From healthcare and finance to science and government, AI is touching every part of our world. But AI is not one size fits all—every organization needs models tuned to its own challenges, data, and tightly integrated into the systems it uses to solve problems. The key to unlocking that diversity is openness: sharing models, datasets, research, and techniques so we can innovate together. At NVIDIA, we are building the Nemotron datasets, techniques, and foundation models as part of a full-stack co-design effort, connecting GPUs, networking, systems software, and models to push the limits of both efficiency and performance. In this talk, we’ll explore why openness is essential to trustworthy AI, how full-stack co-design is reshaping the future of computing, and how collaboration across industry and research will accelerate the breakthroughs that define the next era of AI.

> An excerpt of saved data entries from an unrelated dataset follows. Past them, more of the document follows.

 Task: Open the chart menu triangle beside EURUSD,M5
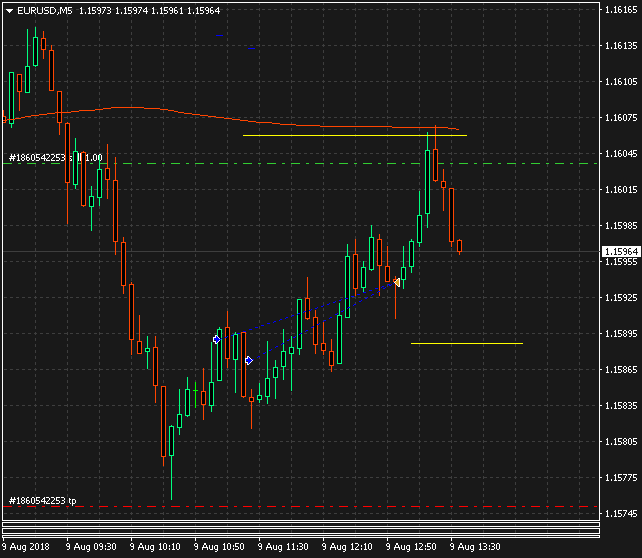(x=9, y=11)
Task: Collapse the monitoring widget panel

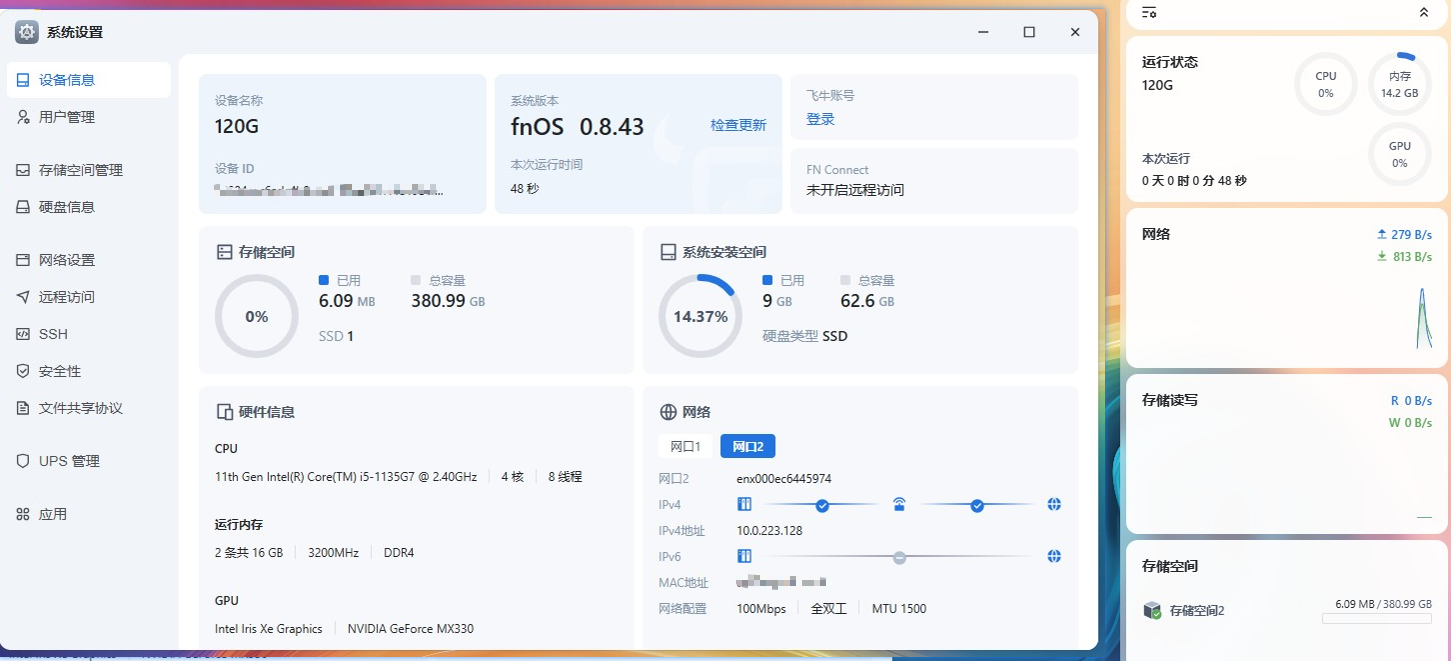Action: pos(1424,12)
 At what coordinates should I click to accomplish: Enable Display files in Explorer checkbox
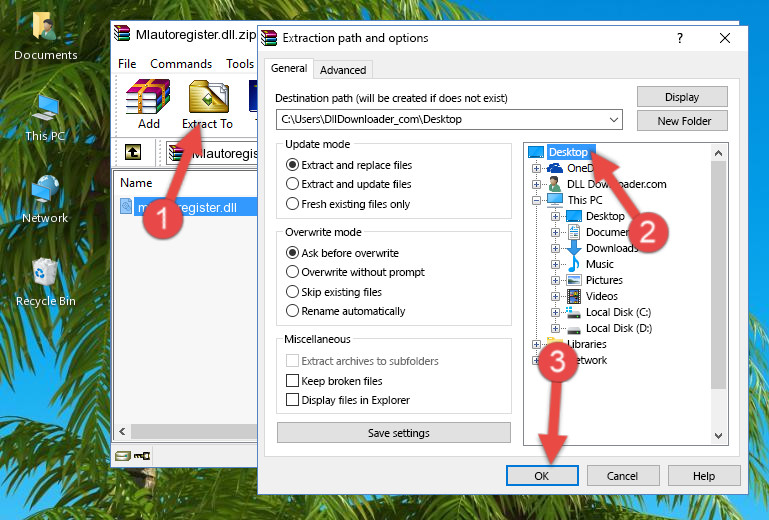coord(293,400)
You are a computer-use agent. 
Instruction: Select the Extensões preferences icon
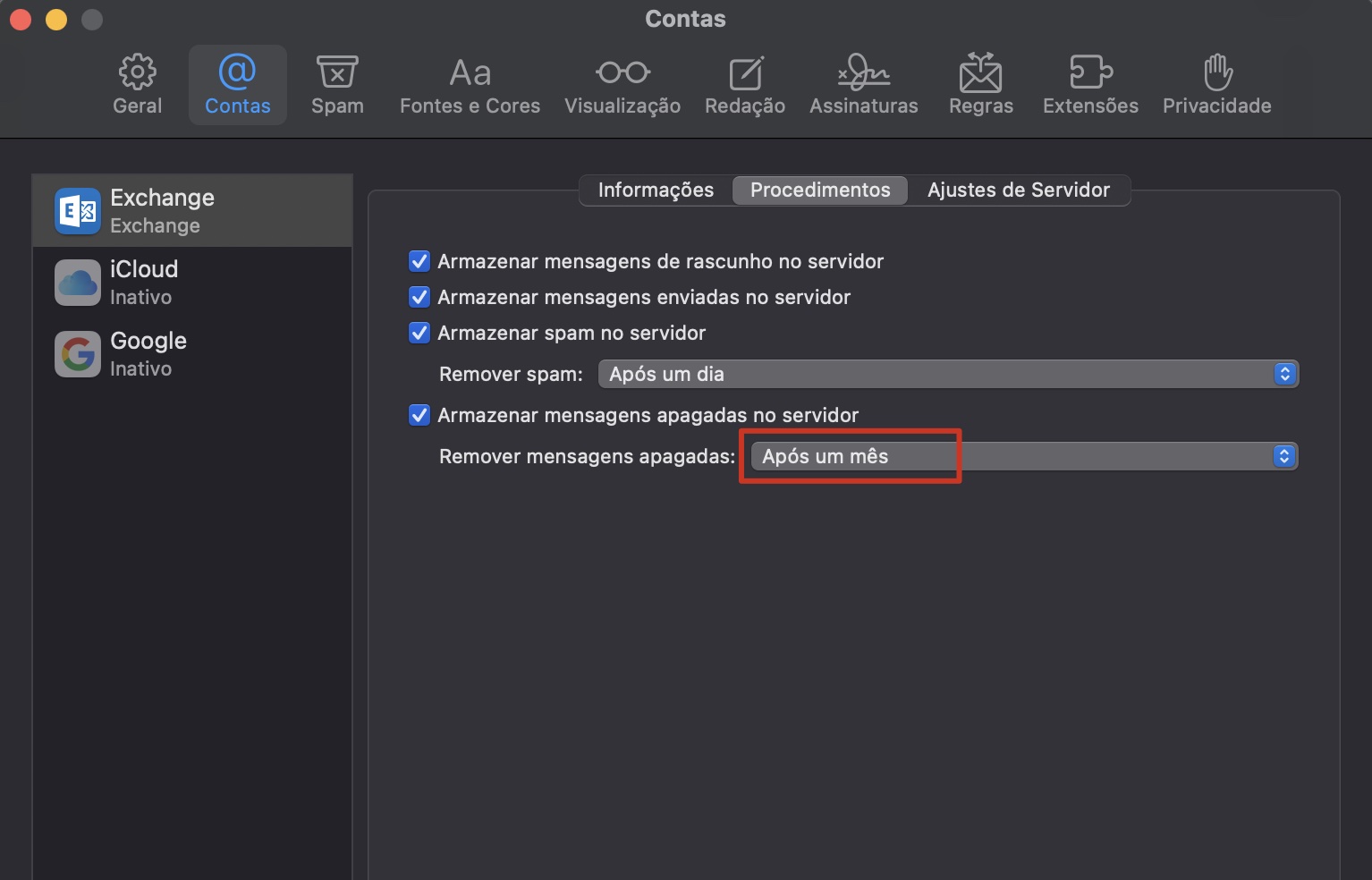1089,83
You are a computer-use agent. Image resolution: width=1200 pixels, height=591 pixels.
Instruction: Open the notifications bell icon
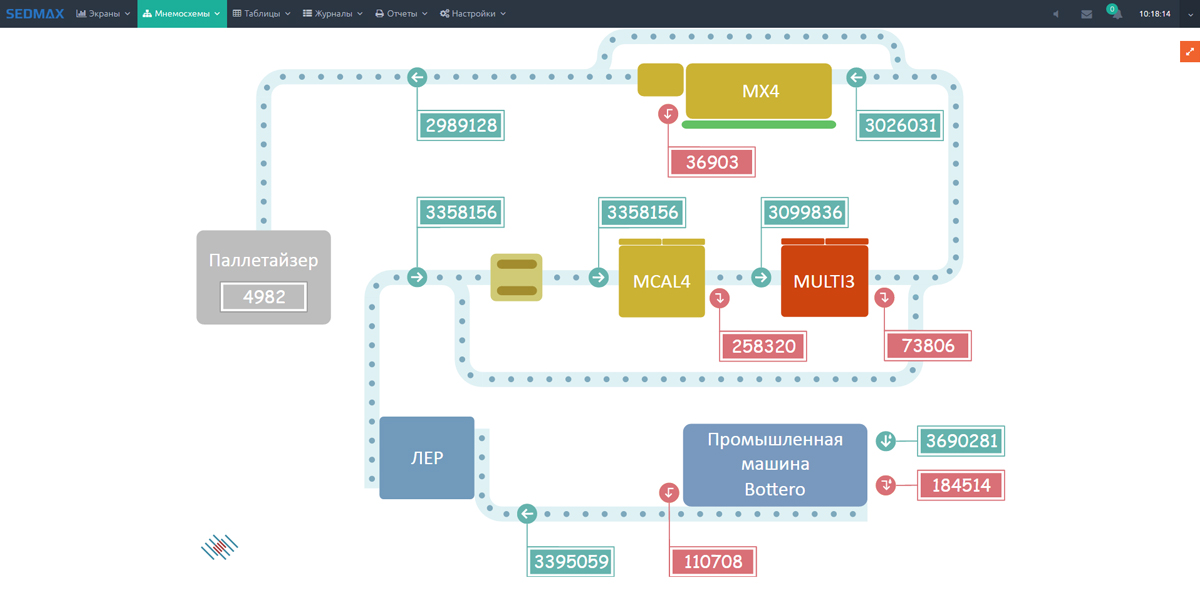(1115, 14)
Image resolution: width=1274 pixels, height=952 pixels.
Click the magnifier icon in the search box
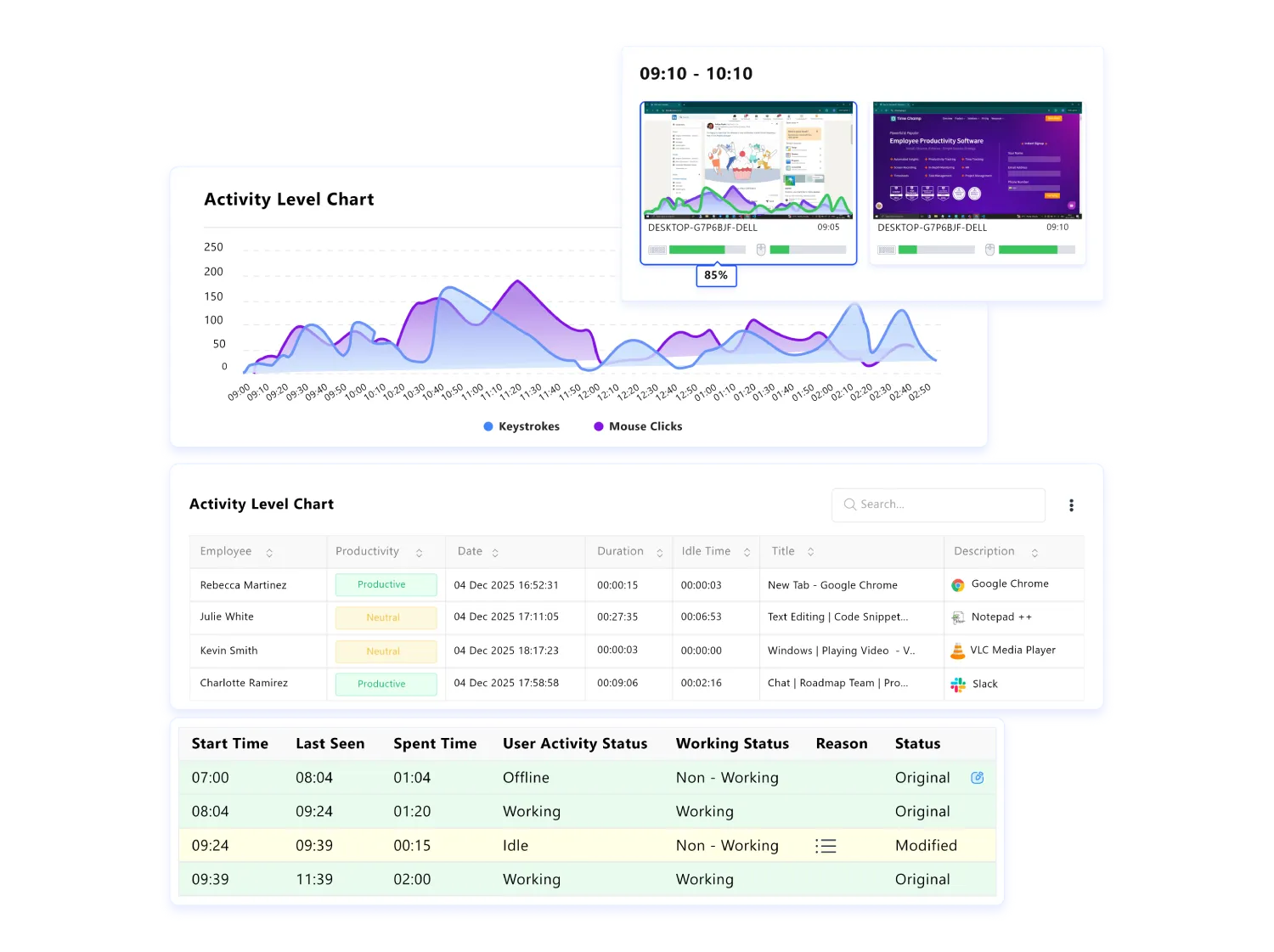click(849, 504)
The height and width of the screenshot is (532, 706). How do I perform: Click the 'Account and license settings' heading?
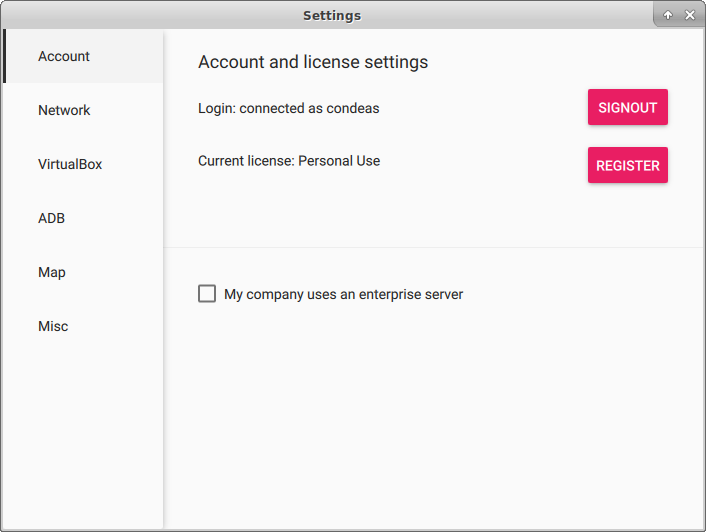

Speaker Bio: Bryan Catanzaro is Vice President of Applied Deep Learning Research at NVIDIA, where he helps lead the Nemotron team that builds NVIDIA’s open foundation models. Bryan helped create CUDNN, NVIDIA's first AI product; DLSS, the most widely deployed neural rendering system, which uses AI to make graphics 10X more compute efficient; and Megatron, which set speed records at scale for training large language models and forms the technical basis for many Generative AI projects around the industry. A strong advocate for open science, Bryan and his team contribute models, datasets, and techniques through Nemotron to ensure developers everywhere can build, customize, and safely deploy AI. With more than 45,000 academic citations, his research spans deep learning, computer graphics, and large-scale systems. Bryan received his PhD in Electrical Engineering and Computer Sciences from the University of California, Berkeley.
Mingqiu Wang / Google DeepMind

As audio interfaces move from novelty to necessity, generative models are beginning to transform how machines understand, produce, and reason over spoken language. This talk will explore the evolving landscape of audio in the AGI era. We will look at recent advances in contextual text-to-speech (TTS), and native audio dialogue systems that integrate speech, reasoning, and interaction seamlessly and their products in Gemini. On the research side, we will discuss post-training methodologies — including supervised fine-tuning (SFT), knowledge distillation, and reinforcement learning (RL) — as well as emerging techniques for integrating thinking, tool use, and multi-turn audio reasoning into conversational agents.
Speaker Bio: Mingqiu Wang is a Research Engineer at Google DeepMind. She currently leads the audio post-training in Gemini. She has co-led the launches of native audio generation models in Gemini, powering 1) real-time native audio dialog, 2) contextual speech synthesis, and 3) sophisticated audio understanding for products including Google Cloud (AI Studio and Vertex AI), Astra, Gemini Live, Gemini App, and NotebookLM, etc. She also leads the core research of advanced training recipes from SFT to distillation to RLHF, reasoning/thinking, and agentic/tool-using capabilities for audio. Before joining DeepMind, she worked in Google Brain as a key contributor to Bard and developed the foundational speech-to-X model that became the audio backbone for Gemini 1.0.